Hotel and I read their boxes in the new stand are 300k per season.
 

sloth

Well-Known Member
Mar 7, 2005
9,018
6,900
I think the stadium will help but it does seem we are behind on commercial revenue with the top clubs and I don't know why that is.

The club's with higher commercial revenue than us all benefited, over the last decade or so, from greater success on the field, meaning far larger global fan bases, plus in the case of City they achieved favourable deals from related parties paying over the going rate.
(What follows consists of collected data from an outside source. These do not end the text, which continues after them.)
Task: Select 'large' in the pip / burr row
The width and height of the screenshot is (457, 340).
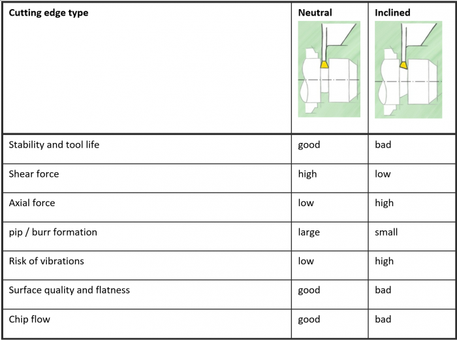Action: coord(309,232)
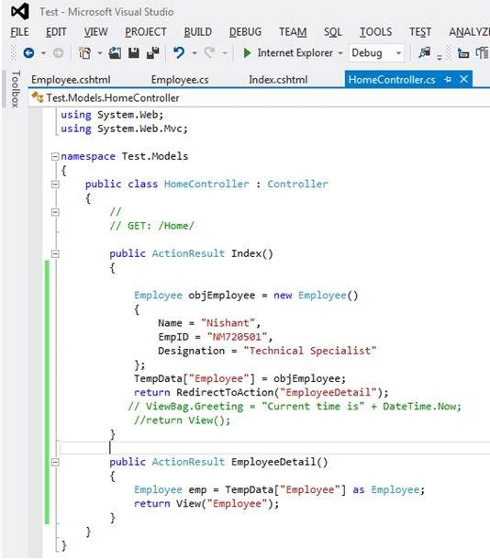Switch to the Employee.cs tab
Viewport: 490px width, 560px height.
(180, 80)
In some cases, Arsenal, Liverpool, Utd, they were already very big clubs, which are a far bigger draw than we can hope to achieve in the near term.

The better comparison would be with the likes of Everton, Newcastle and Villa. They are club's who have the same claim to historic size as we do, they have suffered the same lack of success as we have during the PL era and they enjoy the same kind of global exposure we do. If we take a look though:

Everton: £13m commercial
Villa: £16m
Newcastle: £17m
Spurs: £57m

Basically we make more than our three rivals combined.

What is the reason for this do you think?
 

wallyjakeman

Well-Known Member
Jan 9, 2011
858
1,393
Cortese at Southampton and Gazidis at Arsenal were the highest paid.

Levy earns (from Spurs) probably less than a third what our best paid player earns.

And probably does three times as much work on the club's behalf.

Can he play left back?
 

jambreck

Well-Known Member
Jul 20, 2013
3,200
5,879
The club's with higher commercial revenue than us all benefited, over the last decade or so, from greater success on the field, meaning far larger global fan bases, plus in the case of City they achieved favourable deals from related parties paying over the going rate. In some cases, Arsenal, Liverpool, Utd, they were already very big clubs, which are a far bigger draw than we can hope to achieve in the near term.

The better comparison would be with the likes of Everton, Newcastle and Villa. They are club's who have the same claim to historic size as we do, they have suffered the same lack of success as we have during the PL era and they enjoy the same kind of global exposure we do. If we take a look though:

Everton: £13m commercial
Villa: £16m
Newcastle: £17m
Spurs: £57m

Basically we make more than our three rivals combined.

What is the reason for this do you think?

We clearly do earn far more commercial income than those three or any other PL clubs outside of the Sky 4 and Man City. Partly, that's because we do enjoy a greater global profile, having consistently outperformed those clubs over the past 8 years and having had some genuinely world class players in our ranks. And partly it's because Daniel Levy is a master of squeezing the very maximum out of our commercial value.

But, as I said earlier, I have a suspicion that Spurs include corporate hospitality sales under Commercial Activities rather than under Match Day income. That probably adds something like £15m to our commercial income. So a truer comparison would see our commercial income at £40-45m. Still far ahead of the others, mind.